When we audited the codebase before removing it, zero tests, zero examples, and zero docs samples used it. It was API surface without users.

scheduler.postTask is cross-browser (Chrome 94+, Edge 94+, Firefox 129+). Safari ships in 17.4+ — same baseline as Phaze’s other modern-primitives requirements.

If you genuinely need priority routing, the platform already has it. Phaze wrapping it would mean re-implementing what the browser exposes, in JS, in your bundle.

What an opt-in phaze/scheduler would look like

Section titled “What an opt-in phaze/scheduler would look like”

If a real demand emerges (concrete use cases, not “what if”), Phaze plans to ship priority-aware scheduling as an opt-in subpath:

import { signal, effect } from '@madenowhere/phaze'
import { withPriority } from '@madenowhere/phaze/scheduler' // ← opt in
const heavyResult = signal<Result | null>(null)
effect(() => {
const input = userInput()
withPriority('background', () => {
heavyResult.set(expensiveCompute(input))
})
})

Importing from phaze/scheduler would replace the default microtask-only flush with a priority-aware flush that uses scheduler.postTask when available. Apps that don’t import it pay nothing — same opt-in pattern as phaze/store, phaze/portal, phaze/catch.

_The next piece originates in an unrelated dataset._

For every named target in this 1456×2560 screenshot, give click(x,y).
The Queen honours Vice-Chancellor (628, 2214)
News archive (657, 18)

This is on the roadmap but not built yet. The trigger for building it: someone has a concrete app that demonstrably benefits from it. Until then, native browser primitives plus a plain effect cover every use case in this page.

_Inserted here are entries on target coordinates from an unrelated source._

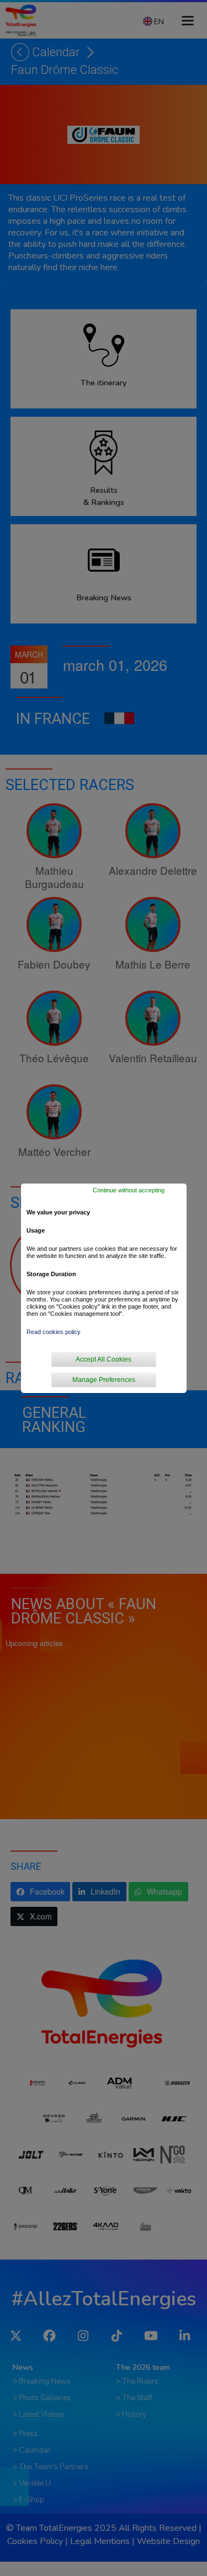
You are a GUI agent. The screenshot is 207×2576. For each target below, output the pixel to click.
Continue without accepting (128, 1190)
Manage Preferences (103, 1380)
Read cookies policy (53, 1332)
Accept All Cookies (103, 1359)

Most “scheduling” / “priority” features in JS frameworks are wrappers around primitives the browser already exposes, sized to be useful for the framework’s specific architecture (e.g. React’s concurrent mode is the priority story carved into a particular reconciler shape). For a framework like Phaze whose update path doesn’t have a reconciler — effects just run when their signal fires — there’s no architectural reason to bake priority routing into the core.

There’s a strong reason not to: every byte you ship is paid by every user, including the 95% who’ll never call the API. Default to the floor; add the feature when there’s a demonstrated need.

That’s the whole pitch:

Don’t pay for what you don’t use. Don’t reinvent what the platform gives you.

When Phaze 1.0 ships phaze/scheduler, it’ll be because real apps asked for it.